With more than 1,000 money market funds in existence today, it may be hard to differentiate or make an informed decision between one or another. Typically, they can be broken down into three categories: taxable, tax free and prime. Taxable funds typically invest in short-term money market securities, certificates of deposit and other marketable securities. Tax-free funds, as their name alludes to, invest in short-term money market securities that are often exempt from some federal, state and/or local taxes. Prime funds invest in a wide range of short-term securities, typically eliciting the use of commercial paper and other asset-backed securities. These funds offer higher yields, but also higher risk.
What’s been interesting to see is how FRNs have stacked up against all three. When comparing the WisdomTree Floating Rate Treasury Fund (USFR), which seeks to track the performance of the Bloomberg U.S. Treasury Floating Rate Bond Index, to Morningstar’s three money market peer groups, the Taxable Category, the Tax-Free Category and the Prime Category, USFR has maintained significant levels of outperformance throughout the life of the Fund. In fact, USFR has had annualized returns of 1.43% over the last 1 year, 1.14% over the last 2 years, 0.85% over the last 3 years, and 0.55% since the fund incepted on February 4th, 2014 -- a testament to the FRN’s ability to efficiently participate in rising interest rates. Additionally, when looking at USFR versus the Prime Category, a group that will typically take on additional credit risk to achieve higher yields, USFR has still outperformed since its inception.

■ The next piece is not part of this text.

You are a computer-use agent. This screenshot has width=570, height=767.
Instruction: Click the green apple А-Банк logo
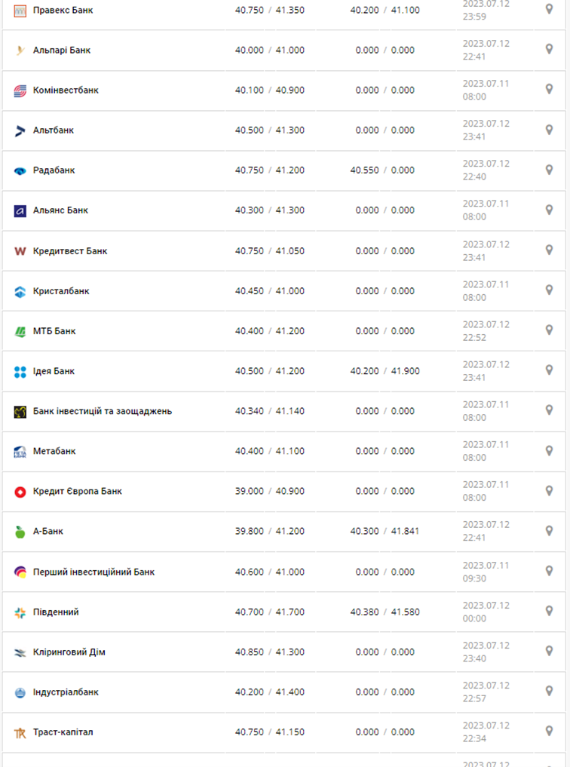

Figure 1: Morningstar Money Market Peer Group Performance
For standardized performance of USFR, please click here.
Additionally, USFR has outperformed without exposing shareholders to excessive levels of volatility. Since inception, USFR has had an annualized standard deviation of 0.21%; 0.20% over the last three years, 0.15% over the last two years and 0.13% over the trailing 12 months. Furthermore, investors get access to FRNs through the ETF wrapper, so they always know what they hold, as opposed to more opaque money market funds. All this at an annualized expense ratio that is 0.28% less than the aggregated category average. At a time where every basis point matters, these fee savings can make a difference in helping drive total return.
We believe that as investors expect more rate hikes from the Fed, or expect volatility to continue for the foreseeable future, it makes sense to allocate short maturity assets in floating rate notes. In our view, FRNs can give investors looking to de-risk the added benefit of higher potential income through participating in rising interest rates while limiting volatility. As Steve Miller so famously recites, now may be the time for you to join Bobbie Sue and “take the money and run.”
Unless otherwise noted, all data as of July 31, 2018. Sources: WisdomTree, Bloomberg, Morningstar, Zephyr StyleADVISOR.
Important Risks Related to this Article
There are risks associated with investing, including possible loss of principal. Securities with floating rates can be less sensitive to interest rate changes than securities with fixed interest rates, but may decline in value. The issuance of floating rate notes by the U.S. Treasury is new and the amount of supply will be limited. Fixed income securities will normally decline in value as interest rates rise. The value of an investment in the Fund may change quickly and without warning in response to issuer or counterparty defaults and changes in the credit ratings of the Fund’s portfolio investments. Due to the investment strategy of this Fund, it may make higher capital gain distributions than other ETFs. Please read the Fund’s prospectus for specific details regarding the Fund’s risk profile.